New Delhi: Reserve Bank of India Governor Shaktikanta Das has said the central bank has already initiated discussions with some institutions and efforts are on for inclusion of government bonds in global indices as quickly as possible.
The development would attract higher foreign flows as many overseas funds are mandated to track global indices. It will help bring in large passive investments from overseas, as a result more domestic capital would be available for industry as crowding out to that extent would be reduced.
“That is work in progress. We have had our discussions with some institutions which maintain these global index…not possible to spell out a timeline, but it is a work in progress. Our effort will be to see that it is taken forward as quickly as possible. I don’t want to give a timeline,” he said.
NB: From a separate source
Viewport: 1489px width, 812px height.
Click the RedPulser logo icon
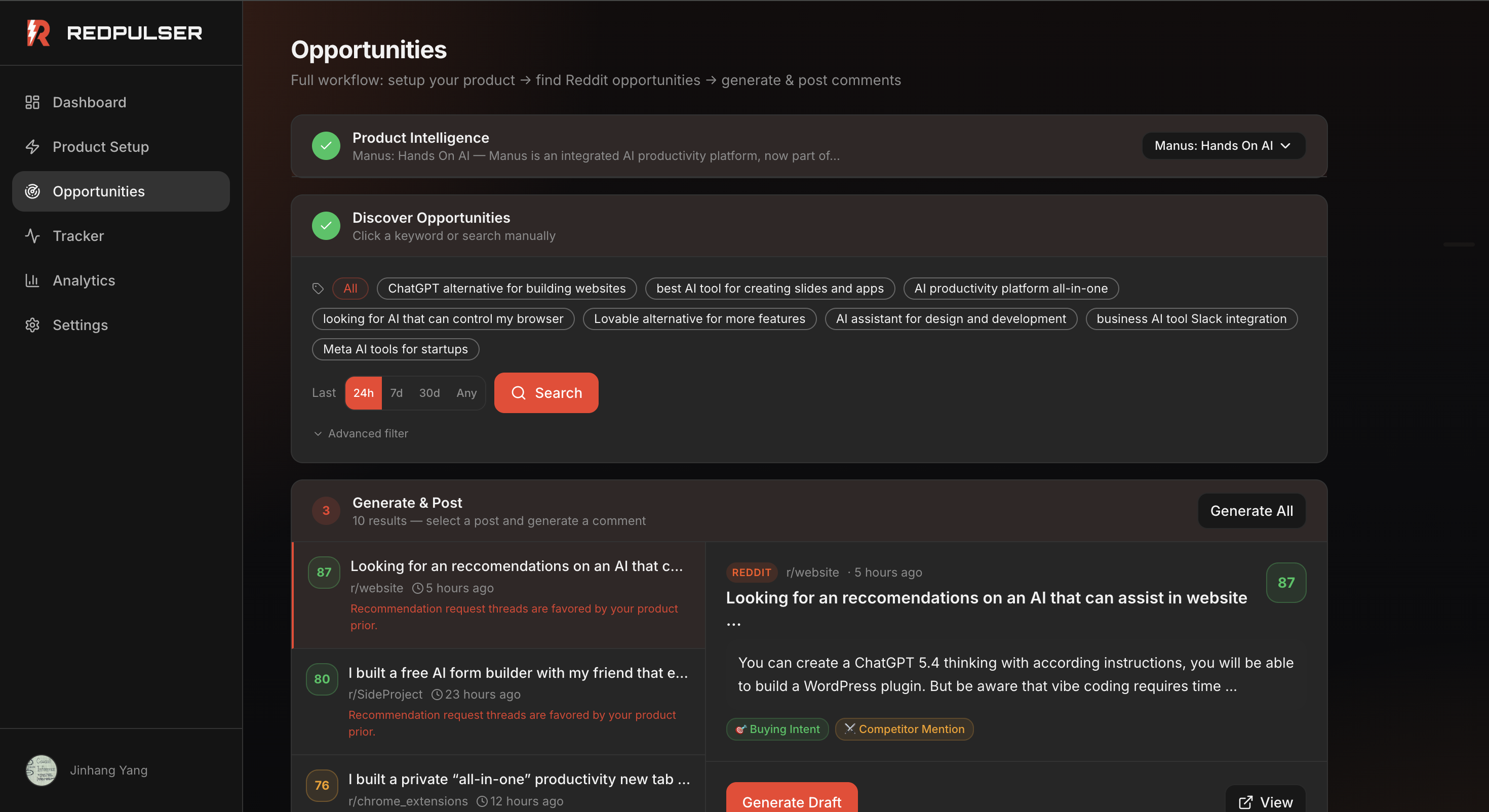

This was a long-pending suggestion of foreign investors that was addressed in the Budget this year.
“Certain specified categories of Government securities would be opened fully for non-resident investors, apart from being available to domestic investors as well,” Finance Minister Nirmala Sitharaman had said in the Budget 2020-21.
The specified securities, which will be listed on the indices, will not have a lock-in requirement.
Globally, there are some large institutional investors that track these indices, such as Bloomberg Barclays Emerging Market Bond index, for positional decisions on sovereign papers.
With regard to health of the shadow banking sector, Governor Das said RBI has been monitoring the top 50 NBFCs very closely, in fact much more closely than anybody can imagine from outside.
“Similarly, the health of the other financial sector entities including the banks are also being very closely monitored by the Reserve Bank of India. The Reserve Bank remains committed to maintain financial sector stability,” he said.
As far as the NBFCs are concerned, he said, “our close monitoring over the last one year, we have a reasonably good idea about where exactly the stress lies. We are constantly engaged with the individual NBFCs and only very few of the NBFCs have some liquidity issues.”
“We are constantly engaging with their management, with their promoters and encouraging them to resolve their problems through market based solutions in terms of getting additional liquidity. The engagement with the NBFCs management is constantly on,” he added.
Sounding sanguine about the future, Das said the overall flow of credit to the NBFC sector has improved quite steadily over the last few months.
“There are a good number of NBFCs which are able to access funds from the market at reasonably competent rates, even comparable to or perhaps a bit lower than the pre-IL&FS rates. So, therefore, NBFC sector is slowly improving, and it has steadily improved over the years and we will continue to monitor that sector,” he said.
The NBFC sector, including some large housing finance companies, came under stress following a series of defaults by Infrastructure Leasing & Financial Services (IL&FS) group companies beginning September 2018.
Immediately after the IL&FS crisis, NBFCs faced severe liquidity crunch as mutual funds (MFs) stopped refinancing their loans, leading to asset liability mismatch.
The situation became so dire that it was even compared to the 2008 Lehman Brothers crisis. The government had to step in and supersede the board to avert a blow up. Subsequently, RBI pitched to ease liquidity issues.
In a bid to improve regulatory oversight, housing finance companies were brought under the RBI from the fold of National Housing Bank.